The Bombay Stock Exchange sits in the commercial heart of this throbbing city, and crowds of people throng the streets around it.
You don’t see the harried, earnest look of the bankers scurrying along Wall Street, or the besuited London financial around the City.
Far from it. Outside the BSE there is an altogether different dynamic. (And so you know, though the city is now named Mumbai, the exchange is officially the BSE, with a B for Bombay.)
Today’s BSE is a fully electronic exchange, having got rid of the trading floor in 1995. Still that doesn’t stop the independent traders from hanging around Dalal Street, outside the exchange’s tower.
On Friday afternoon, I stood outside with them, the end of a miserable trading week — one of the worst in years.
The Indian stock market, like many others, is now officially in a bear market, down 23% from its high just over a year ago.
The traders can’t figure it out.
The Indians had always claimed to have the more vibrant economy, more energetic, and more transparent. And now it’s number 1, along with lower inflation, lower unemployment, and higher government investment.
With such a rosy picture, what has gone wrong with the stock market?
The traders stand around, tell me about the unfairness of the situation, and how the Indian market doesn’t deserve to tank like the others. Companies are making money, the economy is robust. The market is not reflecting fundamentals, I am told, again and again.
But then there is a sigh, a shake of the head and reality sinks in. The truth is that India cannot buck the global slowdown and market turbulence.

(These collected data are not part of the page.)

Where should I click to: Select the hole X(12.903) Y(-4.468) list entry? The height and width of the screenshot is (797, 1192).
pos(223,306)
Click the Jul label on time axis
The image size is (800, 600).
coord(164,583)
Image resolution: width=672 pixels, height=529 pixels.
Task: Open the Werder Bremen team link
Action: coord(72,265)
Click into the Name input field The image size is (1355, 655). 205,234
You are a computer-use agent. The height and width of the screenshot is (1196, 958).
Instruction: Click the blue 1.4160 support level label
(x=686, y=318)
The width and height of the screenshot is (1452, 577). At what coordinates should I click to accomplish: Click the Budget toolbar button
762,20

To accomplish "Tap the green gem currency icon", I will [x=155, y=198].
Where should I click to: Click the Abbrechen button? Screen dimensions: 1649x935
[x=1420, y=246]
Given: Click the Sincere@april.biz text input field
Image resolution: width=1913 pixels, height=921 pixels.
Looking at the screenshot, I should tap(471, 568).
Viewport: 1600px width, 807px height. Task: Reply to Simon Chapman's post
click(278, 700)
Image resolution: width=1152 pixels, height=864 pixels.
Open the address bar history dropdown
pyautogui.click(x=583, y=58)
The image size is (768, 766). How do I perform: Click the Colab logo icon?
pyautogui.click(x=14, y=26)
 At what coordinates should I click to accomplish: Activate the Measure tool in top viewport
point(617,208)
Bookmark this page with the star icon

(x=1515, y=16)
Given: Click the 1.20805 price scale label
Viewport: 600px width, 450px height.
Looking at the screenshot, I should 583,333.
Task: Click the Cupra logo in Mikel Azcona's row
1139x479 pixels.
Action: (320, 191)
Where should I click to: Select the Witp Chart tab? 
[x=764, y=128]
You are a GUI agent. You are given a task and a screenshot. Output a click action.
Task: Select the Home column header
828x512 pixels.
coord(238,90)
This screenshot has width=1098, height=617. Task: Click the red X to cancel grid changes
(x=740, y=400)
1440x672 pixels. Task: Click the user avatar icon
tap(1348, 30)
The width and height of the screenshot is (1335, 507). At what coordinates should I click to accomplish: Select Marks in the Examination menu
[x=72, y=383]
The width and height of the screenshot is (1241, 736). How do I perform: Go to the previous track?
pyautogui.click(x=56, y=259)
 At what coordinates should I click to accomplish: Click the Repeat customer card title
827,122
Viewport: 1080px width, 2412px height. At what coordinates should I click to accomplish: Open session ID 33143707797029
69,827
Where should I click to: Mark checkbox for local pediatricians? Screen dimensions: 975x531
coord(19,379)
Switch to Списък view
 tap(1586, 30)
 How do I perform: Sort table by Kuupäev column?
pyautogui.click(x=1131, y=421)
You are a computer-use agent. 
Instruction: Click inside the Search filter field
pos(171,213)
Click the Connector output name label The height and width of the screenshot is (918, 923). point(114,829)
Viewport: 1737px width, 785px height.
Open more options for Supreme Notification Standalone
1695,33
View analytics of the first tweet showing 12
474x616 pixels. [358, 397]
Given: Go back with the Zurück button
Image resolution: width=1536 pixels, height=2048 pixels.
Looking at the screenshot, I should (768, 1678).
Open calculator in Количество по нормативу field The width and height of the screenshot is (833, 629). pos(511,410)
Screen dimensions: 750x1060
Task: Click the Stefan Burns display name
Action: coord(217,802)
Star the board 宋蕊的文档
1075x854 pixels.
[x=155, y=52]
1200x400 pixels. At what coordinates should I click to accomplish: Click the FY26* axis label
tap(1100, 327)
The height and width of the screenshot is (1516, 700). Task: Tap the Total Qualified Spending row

There is also the political dimension. The traders I met all believed the current stalemate on key policies like the new Goods and Services Tax is extremely harmful. When I asked if they still supported Prime Minister Modi, even those who said they didn’t vote for him agreed he should be allowed to get on with the job. The potential for political paralysis is real and they felt it was making a bad situation worse in the market.
In most financial cities, this is usually the end of the conversation and everyone trudges off more miserable than when they began.
But not at the Bombay Stock Exchange. Oh no. Now the natural Indian ebullience for a trade and a deal kicks back in.
Within minutes I am being exhorted that this is a buying opportunity. The shares in top Indian companies are deeply discounted. India is the fastest growing economy with one of the youngest populations in the world, I am reminded. The traders are agreed: Don’t be a fool and miss out!